Considérons ce que doit faire le partisan de l’état cérébral pour étayer ses affirmations. Il doit spécifier un état cérébral qui soit tel que n’importe quel organisme (et pas seulement un mammifère) éprouve de la douleur si et seulement si a) il possède un cerveau d’une structure physico-chimique adéquate ; b) son cerveau est dans cet état physico-chimique. Ce qui veut dire que l’état physico-chimique en question doit être un état possible d’un cerveau de mammifère, de reptile, de mollusque (les pieuvres sont des mollusques et il est certain qu’elles éprouvent de la douleur), etc. En même temps ce ne doit pas être un état possible (physiquement possible) du cerveau de n’importe quelle créature physiquement possible qui n’éprouve pas de douleur. Même si on pouvait trouver un tel état, il doit être un état du cerveau de n’importe quel organisme vivant extraterrestre qui peut être découvert et qui soit capable d’éprouver de la douleur, avant même de pouvoir commencer à envisager qu’il soit la douleur. (Putnam, 1967, trad. Franç. p. 280-281)

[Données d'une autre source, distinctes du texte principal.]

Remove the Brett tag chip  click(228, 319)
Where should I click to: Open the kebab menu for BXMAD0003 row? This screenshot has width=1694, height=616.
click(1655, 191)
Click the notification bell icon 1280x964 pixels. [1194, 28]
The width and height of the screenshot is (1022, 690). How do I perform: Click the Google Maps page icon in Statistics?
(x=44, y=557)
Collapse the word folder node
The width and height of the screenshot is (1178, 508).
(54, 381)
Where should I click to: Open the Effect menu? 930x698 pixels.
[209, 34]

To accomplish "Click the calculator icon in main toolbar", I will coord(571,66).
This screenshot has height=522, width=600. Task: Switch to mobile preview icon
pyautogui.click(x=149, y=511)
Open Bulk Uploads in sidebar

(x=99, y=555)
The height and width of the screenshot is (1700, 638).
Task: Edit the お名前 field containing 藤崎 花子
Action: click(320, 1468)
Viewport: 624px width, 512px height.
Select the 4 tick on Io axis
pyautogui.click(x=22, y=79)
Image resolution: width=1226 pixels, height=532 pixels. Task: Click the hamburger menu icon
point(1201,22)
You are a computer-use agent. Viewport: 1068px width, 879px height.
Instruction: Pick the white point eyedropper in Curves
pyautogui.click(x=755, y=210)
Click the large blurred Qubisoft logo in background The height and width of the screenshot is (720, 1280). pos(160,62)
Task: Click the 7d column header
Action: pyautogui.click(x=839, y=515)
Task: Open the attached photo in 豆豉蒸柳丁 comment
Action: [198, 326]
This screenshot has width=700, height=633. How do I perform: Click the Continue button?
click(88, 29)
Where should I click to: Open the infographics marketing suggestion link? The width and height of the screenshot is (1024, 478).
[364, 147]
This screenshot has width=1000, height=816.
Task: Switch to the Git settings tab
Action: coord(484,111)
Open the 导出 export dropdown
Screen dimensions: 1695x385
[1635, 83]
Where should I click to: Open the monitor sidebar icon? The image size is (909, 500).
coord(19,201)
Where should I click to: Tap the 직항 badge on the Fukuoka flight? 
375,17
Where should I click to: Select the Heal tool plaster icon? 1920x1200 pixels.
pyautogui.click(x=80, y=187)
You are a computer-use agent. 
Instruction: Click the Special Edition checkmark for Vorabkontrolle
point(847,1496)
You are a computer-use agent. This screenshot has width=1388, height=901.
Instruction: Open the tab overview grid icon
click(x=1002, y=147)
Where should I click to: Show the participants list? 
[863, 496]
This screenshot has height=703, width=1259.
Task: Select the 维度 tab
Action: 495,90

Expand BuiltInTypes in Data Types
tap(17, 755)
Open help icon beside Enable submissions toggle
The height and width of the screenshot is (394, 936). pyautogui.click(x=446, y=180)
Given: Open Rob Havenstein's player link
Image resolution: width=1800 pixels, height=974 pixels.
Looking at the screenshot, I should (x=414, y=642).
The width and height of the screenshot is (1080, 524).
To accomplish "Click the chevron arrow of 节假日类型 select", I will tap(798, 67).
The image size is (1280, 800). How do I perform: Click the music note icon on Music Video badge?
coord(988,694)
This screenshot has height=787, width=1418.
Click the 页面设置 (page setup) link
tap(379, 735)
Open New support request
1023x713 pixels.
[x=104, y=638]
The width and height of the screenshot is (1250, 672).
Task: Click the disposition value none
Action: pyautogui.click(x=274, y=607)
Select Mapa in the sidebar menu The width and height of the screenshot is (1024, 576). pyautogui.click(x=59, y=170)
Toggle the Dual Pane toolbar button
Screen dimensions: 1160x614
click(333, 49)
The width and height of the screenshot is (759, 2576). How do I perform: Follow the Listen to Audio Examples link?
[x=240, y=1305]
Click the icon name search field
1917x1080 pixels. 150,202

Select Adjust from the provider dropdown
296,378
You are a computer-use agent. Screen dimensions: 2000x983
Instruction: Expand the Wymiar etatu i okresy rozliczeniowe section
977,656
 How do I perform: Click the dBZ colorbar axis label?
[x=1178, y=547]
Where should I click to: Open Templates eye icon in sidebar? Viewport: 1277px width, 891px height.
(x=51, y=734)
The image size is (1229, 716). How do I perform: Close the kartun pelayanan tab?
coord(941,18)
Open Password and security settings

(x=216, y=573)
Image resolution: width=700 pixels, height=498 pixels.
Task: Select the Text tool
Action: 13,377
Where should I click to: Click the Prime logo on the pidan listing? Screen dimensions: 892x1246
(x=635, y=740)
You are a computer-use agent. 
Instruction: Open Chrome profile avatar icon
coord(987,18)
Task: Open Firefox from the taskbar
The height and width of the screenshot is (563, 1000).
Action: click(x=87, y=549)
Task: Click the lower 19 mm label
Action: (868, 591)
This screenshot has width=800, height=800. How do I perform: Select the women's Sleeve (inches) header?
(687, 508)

Ainsi, la lecture que fait Putnam de la thèse de l’identité consiste à affirmer, que le partisan de cette thèse, en affirmant que chaque créature consciente doit être capable d’avoir des états identiques à nos états cérébraux, est engagé dans un point de vue extravagant. En conséquence, il propose que les états de conscience puissent être réalisés par différents états biologiques ou non biologiques, comme par exemple, certaines créatures ne possédant pas de cerveaux comme les nôtres, mais qui néanmoins pourraient être conscientes. Il apparaît donc que ces états mentaux pourraient être réalisables de façon multiple.
Références
- SMART, J.J.C. (1959) “Sensations and Brain Processes”, Philosophical Review, 68, reprinted in John Heil, Philosophy of Mind : a Guide and Anthology, Oxford: Oxford University Press, p. 116-127.
- PUTNAM, H. (1967) “The Nature of Mental States”, Art, Mind and Religion, University of Pittsburgh Press, trad. Franc. J.M Roy, in Philosophie de l’esprit, psychologie du sens commun et sciences de l’esprit, Textes réunis pas D. Fisette et P. Poirier (2002), Vrin, Paris.